Petrochemical prices in 2017 are expected to be volatile, Chairman Md Arif Mahmood told reporters after Petronas Chemicals' annual shareholders' meeting. Demand, meanwhile, is expected to stay moderate this year, Chief Executive Sazali Hamzah said at the same news conference.
"Asian petrochemical players continue to face pressure from the supply glut with additional capacity coming on stream" despite a slight recovery in product prices in the first quarter, Sazali said. "Crude oil have yet to settle at a comfortable level, leading to potentially higher uncertainty in petrochemical prices."
Petronas Chemicals plans to spend most of its 4 billion ringgit ($918.80 million) budget this year on growth-driving projects such as Integrated Aroma Ingredients Complex and the Highly-Reactive Polyisobutene plant. That allows the company to focus on production of specialty chemicals that typically command higher margins than basic chemicals.
Earlier this month, Petronas Chemicals has approved the final investment decision for a $442 million plant producing isononanol in the southern state of Johor. The margin on specialty chemicals is about double that of basic chemicals, Sazali said.
The company had previously estimated that capital spending may rise by up to 25% in the next two years to help raise annual production capacity of basic chemicals to 16 million tons by 2020 from 10.8 million tons a year currently.
This year, the utilization rate for its plants is expected to fall to between 80% and 90% compared to 96% last year mainly due to scheduled shutdowns, Sazali said.
Petronas Chemicals had earlier cautioned that the utilization rate at its plants could fall this year due to mandatory maintenance shutdowns. The so-called statutory turnaround activity typically involves shutting down some of its refineries' operations for maintenance or upgrades.
"If oil prices stay at $50 to $55 a barrel, the stability would support petrochemical prices with potential to rise higher than they were last year given oil averaged $43 a barrel last year," said AmInvestment Bank Analyst Alex Goh. "If crude oil prices come off, this outlook could change."
Oil prices have averaged about $54 a barrel so far this year. Brent, the global benchmark in crude oil prices, fell to $51.87 a barrel on Wednesday.

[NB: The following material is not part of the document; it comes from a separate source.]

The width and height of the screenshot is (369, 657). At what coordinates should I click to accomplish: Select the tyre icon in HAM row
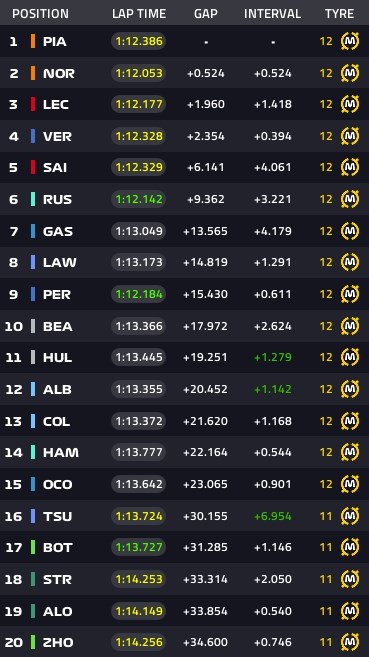point(350,453)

Net profit rose 5.4% in 2016 to 2.93 billion ringgit from 2.78 billion ringgit a year earlier, in-part boosted by stronger U.S. dollar. Revenue for the period climbed 2.4% to 13.86 billion ringgit from 13.54 billion ringgit in 2015.
Shares of Petronas Chemicals fell 1.9% to 7.40 ringgit on Wednesday while the benchmark FTSE Bursa Malaysia KLCI was up 0.2%.